Ten suicides this year at the sprawling manufacturing base has brought intense scrutiny of Taiwan's Hon Hai Precision Industry Co Ltd, the owner of Foxconn, which makes the iPhone and other products for Apple and also counts Dell and Hewlett-Packard among its clients.

Hon Hai had said at its shareholder meeting earlier this month that it would look for others to manage the dormitories, which house the some 450,000 mostly migrant workers from China's poorer hinterlands that work at the plants.

In a statement, Foxconn said it had agreed with China-based property management companies Shenzhen CPM Property Management and Kaiyuan Property Management to hand over management of 153 employee dormitories in and around the Longhua and Guanlan plants in Shenzhen.

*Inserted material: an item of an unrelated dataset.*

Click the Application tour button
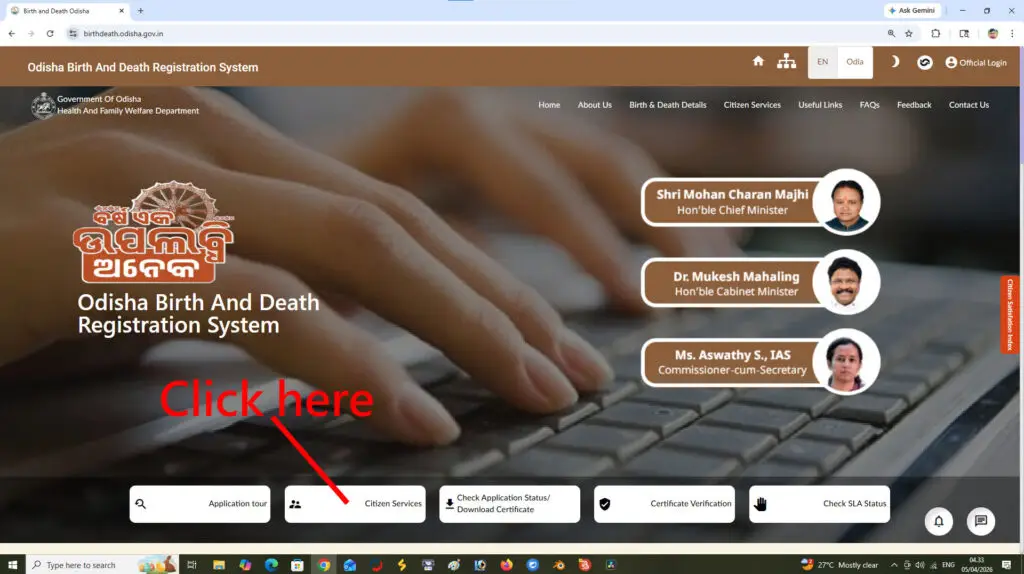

Providing employees with basic necessities including a safe and convenient place to live at the work-site might have been sufficient in the past, but this arrangement no longer satisfies the needs of the young migrant workers of today, said Terry Cheng, Foxconn's corporate executive vice-president, in the statement.

They also want to have a life in the city in which they work. This is why companies, government and communities need to work together to expand support networks so that employees have a stronger sense of belonging and can better integrate into the community, he said.

The suicides, which the company said were not work-related but which victims' families have blamed on tough conditions, triggered a wave of labor unrest in China as workers sought a better deal.